*** Records for the exercise

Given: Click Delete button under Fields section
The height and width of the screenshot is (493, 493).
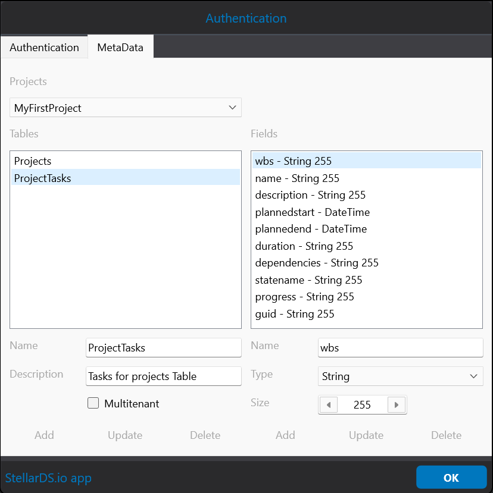Looking at the screenshot, I should coord(446,435).
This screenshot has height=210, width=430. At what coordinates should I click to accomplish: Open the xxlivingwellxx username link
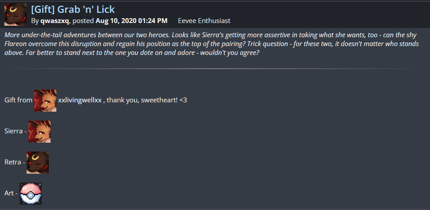click(x=80, y=100)
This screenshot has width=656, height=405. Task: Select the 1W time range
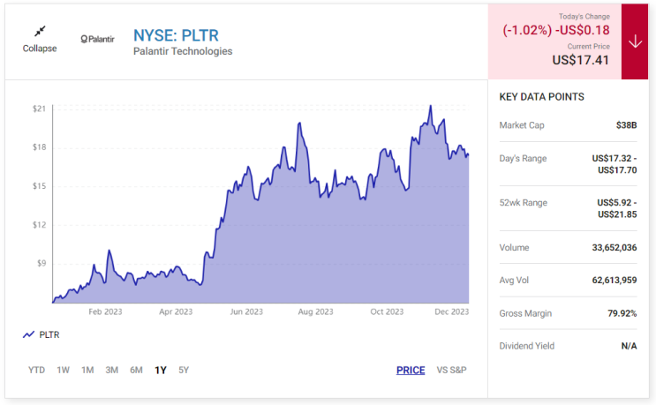coord(64,370)
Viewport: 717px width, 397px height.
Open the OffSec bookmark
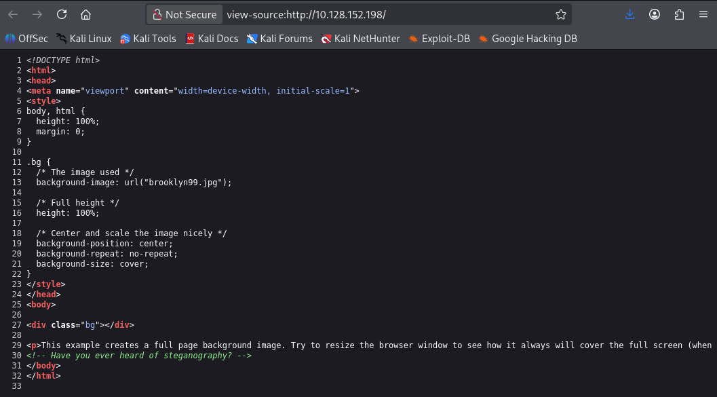click(26, 39)
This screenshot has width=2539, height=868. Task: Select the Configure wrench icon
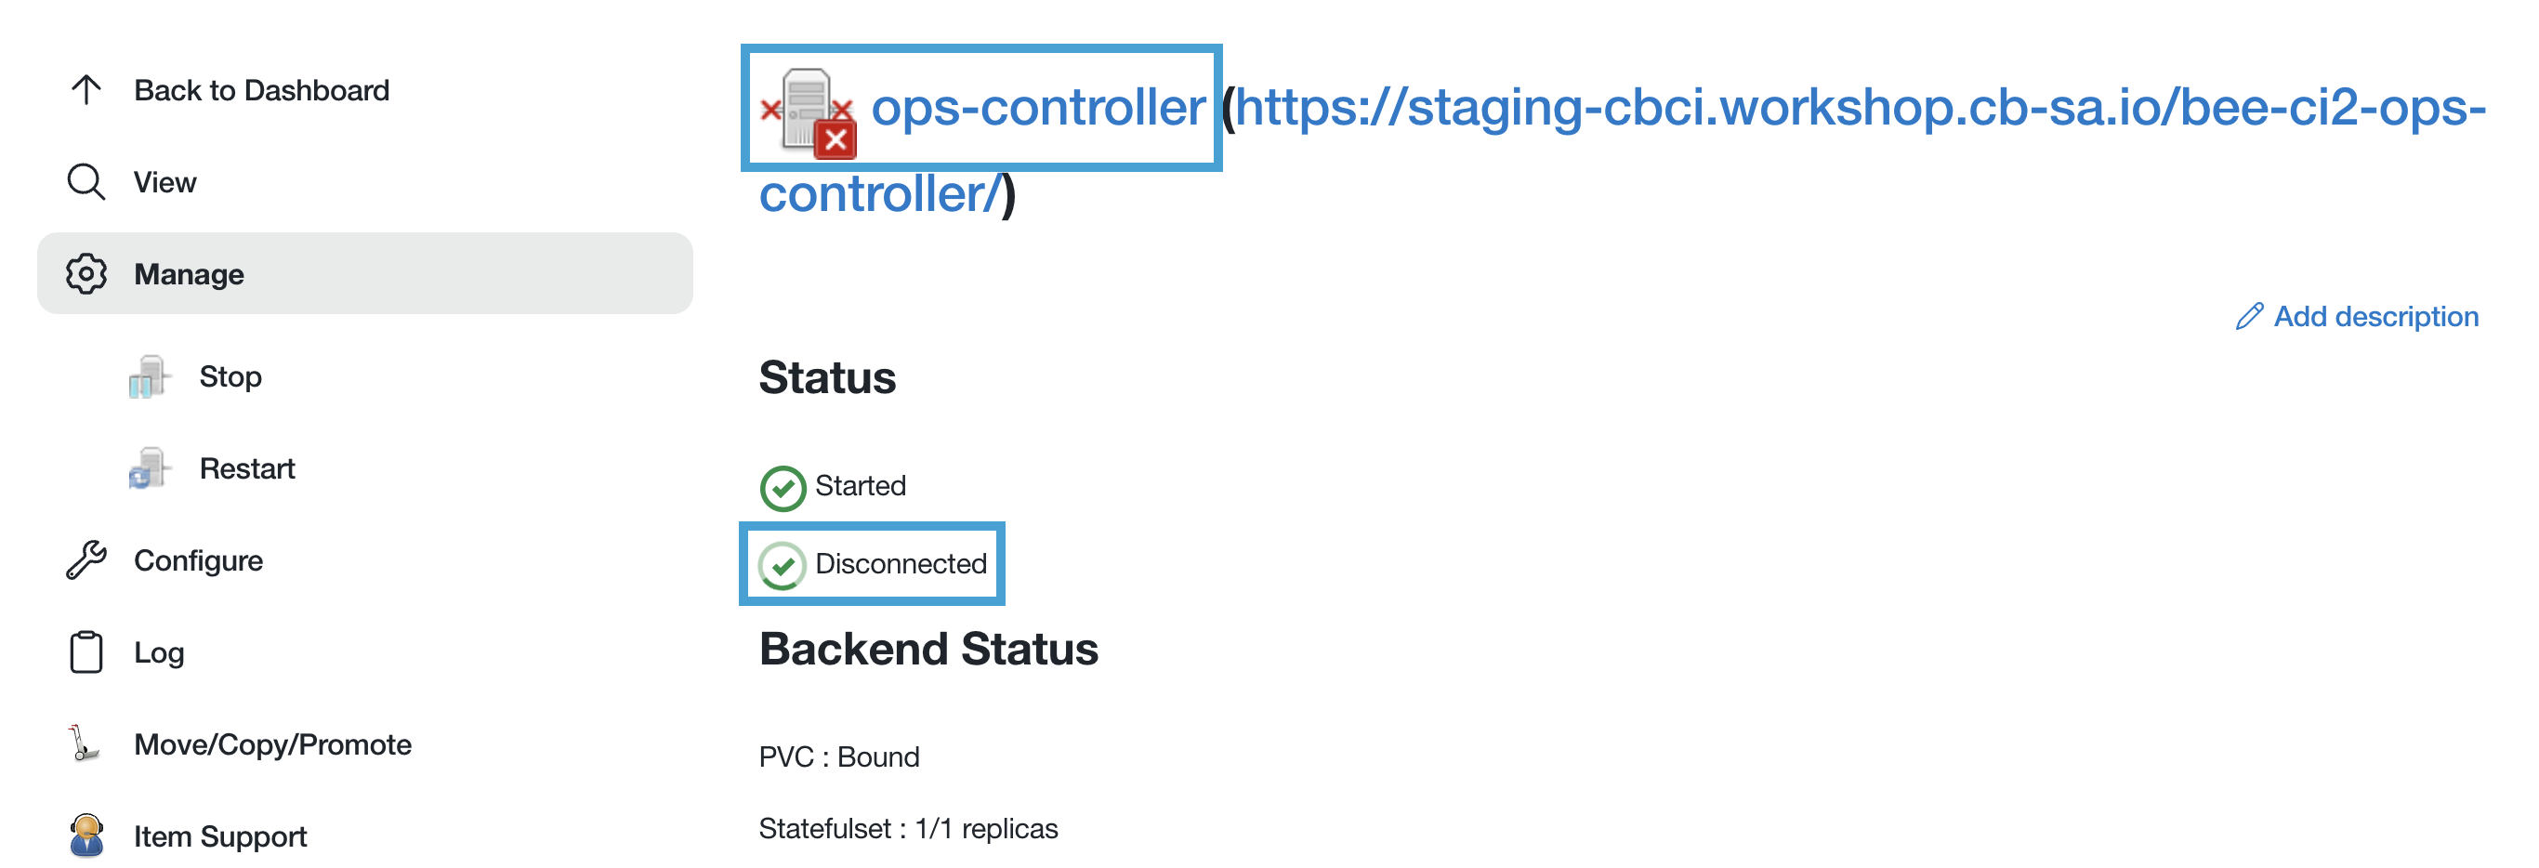tap(87, 560)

******

The range to set down runs from the line containing "This screenshot has width=656, height=405." through the final line of the data, both ends included; give it exactly and drop the pictures.

This screenshot has width=656, height=405. Task: Select the 1W time range
coord(64,370)
Viewport: 717px width, 397px height.
Open the OffSec bookmark
click(26, 39)
This screenshot has width=2539, height=868. Task: Select the Configure wrench icon
tap(87, 560)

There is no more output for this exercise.